Sun-Dried Tomato Fettuccine
4 ounces spinach fettuccine
½ cup fresh or frozen broccoli florets
1 to 2 ounces sun-dried tomatoes, quartered
2 tablespoons prepared pesto sauce
1 teaspoon Italian seasoning
1 teaspoon freshly ground black pepper
½ teaspoon cayenne pepper
2 large eggs
¼ cup low-fat milk
¼ cup freshly grated Parmesan cheese
¼ cup chopped fresh basil or parsley, optional
- Combine the fettuccine, broccoli and tomatoes in large pot of boiling, salted water.
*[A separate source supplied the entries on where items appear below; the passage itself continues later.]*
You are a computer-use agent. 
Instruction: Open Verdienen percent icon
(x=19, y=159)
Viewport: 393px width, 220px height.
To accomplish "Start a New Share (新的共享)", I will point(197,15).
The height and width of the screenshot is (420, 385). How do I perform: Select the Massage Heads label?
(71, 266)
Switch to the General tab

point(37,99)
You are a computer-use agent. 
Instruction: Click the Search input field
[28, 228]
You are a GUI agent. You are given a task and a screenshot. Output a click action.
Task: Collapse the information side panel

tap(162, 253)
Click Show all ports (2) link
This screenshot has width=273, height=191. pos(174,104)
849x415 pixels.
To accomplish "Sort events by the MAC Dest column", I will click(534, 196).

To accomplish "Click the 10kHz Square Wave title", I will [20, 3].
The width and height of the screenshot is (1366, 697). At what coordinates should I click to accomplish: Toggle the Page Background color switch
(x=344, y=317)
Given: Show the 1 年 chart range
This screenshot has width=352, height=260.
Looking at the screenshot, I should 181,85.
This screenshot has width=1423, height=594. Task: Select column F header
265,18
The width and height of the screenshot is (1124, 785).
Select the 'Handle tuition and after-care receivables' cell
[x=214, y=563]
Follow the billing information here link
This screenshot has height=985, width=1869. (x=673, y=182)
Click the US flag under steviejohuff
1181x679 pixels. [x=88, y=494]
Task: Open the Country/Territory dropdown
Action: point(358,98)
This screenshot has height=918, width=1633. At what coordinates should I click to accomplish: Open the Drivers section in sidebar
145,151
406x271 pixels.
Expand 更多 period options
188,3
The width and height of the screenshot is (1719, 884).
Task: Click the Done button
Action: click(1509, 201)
Cook until pasta is tender but firm, about 6 to 8 minutes; drain, reserving ½ cup of the water.
- Return pasta, broccoli and tomatoes to the pot. Add pesto, Italian seasoning, pepper and cayenne pepper; toss until evenly coated.
- Beat the eggs and milk in a bowl until blended. Pour egg mixture over pasta, stirring gently to coat and combine.
- Cook over medium heat, stirring gently, until the mixture thickens and no visible liquid from the egg remains. Add some of the reserved pasta water, as needed, if the pasta seems dry.
- Sprinkle with cheese and basil or parsley, if desired.